**Source extract**
++++++++++++++++++++
Early voting, also called advance polling or pre-poll voting, is a convenience voting process by which voters in a public election can vote before a scheduled election day. Early voting can take place remotely, such as via postal voting, or in person, usually in designated early voting polling stations. The availability and time periods for early voting vary among jurisdictions and types of election. The goals of early voting are usually to increase voter participation, relieve congestion at polling stations on election day, and avoid possible discrimination against people with work and travel schedules that may effectively prohibit them from getting to the polls during the hours provided in a single election day.

In some countries, early in-person voting or postal voting (or both) are available to all voters. In other countries, only some voters (such as those who are expected to be out of the country or hospitalized on election day are eligible) are eligible to cast ballots via these methods.

Australia and New Zealand

Australia
In Australia, where voting is compulsory, early voting is usually known as "pre-poll voting". Voters are able to cast a pre-poll vote for a number of reasons, including being away from the electorate, travelling, impending maternity, being unable to leave one's workplace, having religious beliefs that prevent attendance at a polling place, or being more than 8 km from a polling place. There were over 600 early voting centres available in 2016.

At the 2019 Australian federal election, 6.1 million votes were cast early (including postal votes), equating to 40.7 percent of total votes cast. This represented an increase from 26.4 percent at the 2013 election and 13.7 percent at the 2007 election. Following the 2019 elections, members of the parliamentary standing committee on electoral matters expressed concern about the length of the pre-poll voting period, suggesting that it was imposing costs on both the Australian Electoral Commission (AEC) and political parties, and that electors voting too early may be unable to respond to developments in the final weeks of the election campaign.
++++++++++++++++++++
**Work task**
According to the early voting text, what share of all votes at the 2019 Australian federal election was cast early? The data after this comes from a different source.

**Supplied information**
++++++++++++++++++++
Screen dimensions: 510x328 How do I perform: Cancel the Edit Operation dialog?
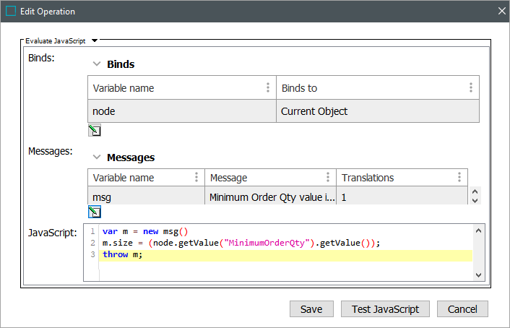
++++++++++++++++++++
**Answer section**
40.7 percent